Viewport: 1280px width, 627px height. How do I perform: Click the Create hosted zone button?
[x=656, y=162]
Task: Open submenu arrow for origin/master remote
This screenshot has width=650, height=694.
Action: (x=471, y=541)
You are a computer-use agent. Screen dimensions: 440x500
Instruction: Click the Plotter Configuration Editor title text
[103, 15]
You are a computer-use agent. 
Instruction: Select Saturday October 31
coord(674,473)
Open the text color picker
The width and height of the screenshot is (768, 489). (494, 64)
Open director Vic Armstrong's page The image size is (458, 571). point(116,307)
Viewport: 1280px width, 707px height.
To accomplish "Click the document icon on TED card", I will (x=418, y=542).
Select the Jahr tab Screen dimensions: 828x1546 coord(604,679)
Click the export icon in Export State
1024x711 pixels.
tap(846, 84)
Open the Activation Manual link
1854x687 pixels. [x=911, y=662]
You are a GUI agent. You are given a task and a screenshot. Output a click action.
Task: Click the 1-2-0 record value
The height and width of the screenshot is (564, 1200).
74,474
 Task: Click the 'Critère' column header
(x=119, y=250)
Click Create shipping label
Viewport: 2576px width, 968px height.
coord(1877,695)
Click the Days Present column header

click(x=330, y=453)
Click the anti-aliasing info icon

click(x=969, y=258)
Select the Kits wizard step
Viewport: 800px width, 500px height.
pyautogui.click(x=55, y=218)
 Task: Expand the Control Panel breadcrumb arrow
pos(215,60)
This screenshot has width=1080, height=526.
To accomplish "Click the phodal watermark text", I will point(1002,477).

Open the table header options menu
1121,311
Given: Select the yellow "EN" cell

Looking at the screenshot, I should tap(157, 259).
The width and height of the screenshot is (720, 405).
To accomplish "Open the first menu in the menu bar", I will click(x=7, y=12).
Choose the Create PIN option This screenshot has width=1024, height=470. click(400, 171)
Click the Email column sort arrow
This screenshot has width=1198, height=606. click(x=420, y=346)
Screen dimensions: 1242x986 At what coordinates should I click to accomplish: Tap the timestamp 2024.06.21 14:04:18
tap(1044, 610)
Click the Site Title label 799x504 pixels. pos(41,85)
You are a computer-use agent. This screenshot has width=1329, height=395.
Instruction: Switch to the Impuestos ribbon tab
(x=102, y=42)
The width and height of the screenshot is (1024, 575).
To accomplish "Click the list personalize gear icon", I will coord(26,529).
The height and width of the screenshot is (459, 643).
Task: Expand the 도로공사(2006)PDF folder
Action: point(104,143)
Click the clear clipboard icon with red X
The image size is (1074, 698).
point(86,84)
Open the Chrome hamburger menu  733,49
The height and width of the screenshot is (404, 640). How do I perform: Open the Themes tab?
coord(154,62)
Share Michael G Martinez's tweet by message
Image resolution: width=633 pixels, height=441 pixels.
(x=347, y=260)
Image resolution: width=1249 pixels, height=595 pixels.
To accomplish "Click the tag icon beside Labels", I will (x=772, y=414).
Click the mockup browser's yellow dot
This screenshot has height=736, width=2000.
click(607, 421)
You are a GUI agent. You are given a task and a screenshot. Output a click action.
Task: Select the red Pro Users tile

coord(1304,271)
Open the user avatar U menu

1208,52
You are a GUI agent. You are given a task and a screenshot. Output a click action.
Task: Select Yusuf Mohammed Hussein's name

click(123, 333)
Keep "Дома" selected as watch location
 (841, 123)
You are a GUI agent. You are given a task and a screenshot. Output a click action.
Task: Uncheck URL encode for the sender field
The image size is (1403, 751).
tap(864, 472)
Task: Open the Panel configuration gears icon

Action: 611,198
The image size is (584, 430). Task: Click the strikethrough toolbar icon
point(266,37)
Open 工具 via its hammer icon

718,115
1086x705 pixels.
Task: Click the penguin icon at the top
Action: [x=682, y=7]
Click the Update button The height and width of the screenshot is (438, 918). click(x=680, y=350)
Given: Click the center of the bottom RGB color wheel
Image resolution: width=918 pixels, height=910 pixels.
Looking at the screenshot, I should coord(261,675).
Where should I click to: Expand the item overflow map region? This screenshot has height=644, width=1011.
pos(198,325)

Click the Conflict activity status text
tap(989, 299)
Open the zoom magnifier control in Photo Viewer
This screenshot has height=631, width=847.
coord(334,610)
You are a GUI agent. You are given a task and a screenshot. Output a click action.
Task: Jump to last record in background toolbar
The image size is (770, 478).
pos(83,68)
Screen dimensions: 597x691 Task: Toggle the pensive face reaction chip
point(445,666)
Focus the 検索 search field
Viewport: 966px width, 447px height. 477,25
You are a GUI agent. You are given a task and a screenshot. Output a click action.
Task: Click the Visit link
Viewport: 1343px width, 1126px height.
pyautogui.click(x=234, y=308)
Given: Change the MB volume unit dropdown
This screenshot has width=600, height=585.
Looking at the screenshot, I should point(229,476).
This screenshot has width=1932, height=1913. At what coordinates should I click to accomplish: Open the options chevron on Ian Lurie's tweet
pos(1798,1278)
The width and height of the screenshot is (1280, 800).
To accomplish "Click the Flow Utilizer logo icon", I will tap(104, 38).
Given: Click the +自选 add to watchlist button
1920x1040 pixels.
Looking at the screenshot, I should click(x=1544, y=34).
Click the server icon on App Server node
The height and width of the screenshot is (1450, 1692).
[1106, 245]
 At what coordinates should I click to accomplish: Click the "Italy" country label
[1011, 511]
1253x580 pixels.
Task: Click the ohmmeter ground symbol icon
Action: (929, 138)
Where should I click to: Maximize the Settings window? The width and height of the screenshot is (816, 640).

------------------------

= EXERCISE REQUIREMENTS =
Write out every line of the material exactly as it appears.

= SOLUTION FOR THIS TASK =
Viewport: 1280px width, 627px height. How do I perform: Click the Create hosted zone button?
[x=656, y=162]
Task: Open submenu arrow for origin/master remote
This screenshot has width=650, height=694.
Action: (x=471, y=541)
You are a computer-use agent. Screen dimensions: 440x500
Instruction: Click the Plotter Configuration Editor title text
[103, 15]
You are a computer-use agent. 
Instruction: Select Saturday October 31
coord(674,473)
Open the text color picker
The width and height of the screenshot is (768, 489). (494, 64)
Open director Vic Armstrong's page The image size is (458, 571). point(116,307)
Viewport: 1280px width, 707px height.
To accomplish "Click the document icon on TED card", I will (x=418, y=542).
Select the Jahr tab Screen dimensions: 828x1546 coord(604,679)
Click the export icon in Export State
1024x711 pixels.
tap(846, 84)
Open the Activation Manual link
1854x687 pixels. [x=911, y=662]
You are a GUI agent. You are given a task and a screenshot. Output a click action.
Task: Click the 1-2-0 record value
The height and width of the screenshot is (564, 1200).
74,474
 Task: Click the 'Critère' column header
(x=119, y=250)
Click Create shipping label
Viewport: 2576px width, 968px height.
coord(1877,695)
Click the Days Present column header

click(x=330, y=453)
Click the anti-aliasing info icon

click(x=969, y=258)
Select the Kits wizard step
Viewport: 800px width, 500px height.
pyautogui.click(x=55, y=218)
 Task: Expand the Control Panel breadcrumb arrow
pos(215,60)
This screenshot has width=1080, height=526.
To accomplish "Click the phodal watermark text", I will point(1002,477).

Open the table header options menu
1121,311
Given: Select the yellow "EN" cell

Looking at the screenshot, I should tap(157, 259).
The width and height of the screenshot is (720, 405).
To accomplish "Open the first menu in the menu bar", I will click(x=7, y=12).
Choose the Create PIN option This screenshot has width=1024, height=470. click(400, 171)
Click the Email column sort arrow
This screenshot has width=1198, height=606. click(x=420, y=346)
Screen dimensions: 1242x986 At what coordinates should I click to accomplish: Tap the timestamp 2024.06.21 14:04:18
tap(1044, 610)
Click the Site Title label 799x504 pixels. pos(41,85)
You are a computer-use agent. This screenshot has width=1329, height=395.
Instruction: Switch to the Impuestos ribbon tab
(x=102, y=42)
The width and height of the screenshot is (1024, 575).
To accomplish "Click the list personalize gear icon", I will coord(26,529).
The height and width of the screenshot is (459, 643).
Task: Expand the 도로공사(2006)PDF folder
Action: point(104,143)
Click the clear clipboard icon with red X
The image size is (1074, 698).
point(86,84)
Open the Chrome hamburger menu  733,49
The height and width of the screenshot is (404, 640). How do I perform: Open the Themes tab?
coord(154,62)
Share Michael G Martinez's tweet by message
Image resolution: width=633 pixels, height=441 pixels.
(x=347, y=260)
Image resolution: width=1249 pixels, height=595 pixels.
To accomplish "Click the tag icon beside Labels", I will (x=772, y=414).
Click the mockup browser's yellow dot
This screenshot has height=736, width=2000.
click(607, 421)
You are a GUI agent. You are given a task and a screenshot. Output a click action.
Task: Select the red Pro Users tile

coord(1304,271)
Open the user avatar U menu

1208,52
You are a GUI agent. You are given a task and a screenshot. Output a click action.
Task: Select Yusuf Mohammed Hussein's name

click(123, 333)
Keep "Дома" selected as watch location
 (841, 123)
You are a GUI agent. You are given a task and a screenshot. Output a click action.
Task: Uncheck URL encode for the sender field
The image size is (1403, 751).
tap(864, 472)
Task: Open the Panel configuration gears icon

Action: 611,198
The image size is (584, 430). Task: Click the strikethrough toolbar icon
point(266,37)
Open 工具 via its hammer icon

718,115
1086x705 pixels.
Task: Click the penguin icon at the top
Action: [x=682, y=7]
Click the Update button The height and width of the screenshot is (438, 918). click(x=680, y=350)
Given: Click the center of the bottom RGB color wheel
Image resolution: width=918 pixels, height=910 pixels.
Looking at the screenshot, I should coord(261,675).
Where should I click to: Expand the item overflow map region? This screenshot has height=644, width=1011.
pos(198,325)

Click the Conflict activity status text
tap(989, 299)
Open the zoom magnifier control in Photo Viewer
This screenshot has height=631, width=847.
coord(334,610)
You are a GUI agent. You are given a task and a screenshot. Output a click action.
Task: Jump to last record in background toolbar
The image size is (770, 478).
pos(83,68)
Screen dimensions: 597x691 Task: Toggle the pensive face reaction chip
point(445,666)
Focus the 検索 search field
Viewport: 966px width, 447px height. 477,25
You are a GUI agent. You are given a task and a screenshot. Output a click action.
Task: Click the Visit link
Viewport: 1343px width, 1126px height.
pyautogui.click(x=234, y=308)
Given: Change the MB volume unit dropdown
This screenshot has width=600, height=585.
Looking at the screenshot, I should point(229,476).
This screenshot has width=1932, height=1913. At what coordinates should I click to accomplish: Open the options chevron on Ian Lurie's tweet
pos(1798,1278)
The width and height of the screenshot is (1280, 800).
To accomplish "Click the Flow Utilizer logo icon", I will tap(104, 38).
Given: Click the +自选 add to watchlist button
1920x1040 pixels.
Looking at the screenshot, I should click(x=1544, y=34).
Click the server icon on App Server node
The height and width of the screenshot is (1450, 1692).
[1106, 245]
 At what coordinates should I click to accomplish: Click the "Italy" country label
[1011, 511]
1253x580 pixels.
Task: Click the ohmmeter ground symbol icon
Action: (929, 138)
Where should I click to: Maximize the Settings window? The width and height of the screenshot is (816, 640).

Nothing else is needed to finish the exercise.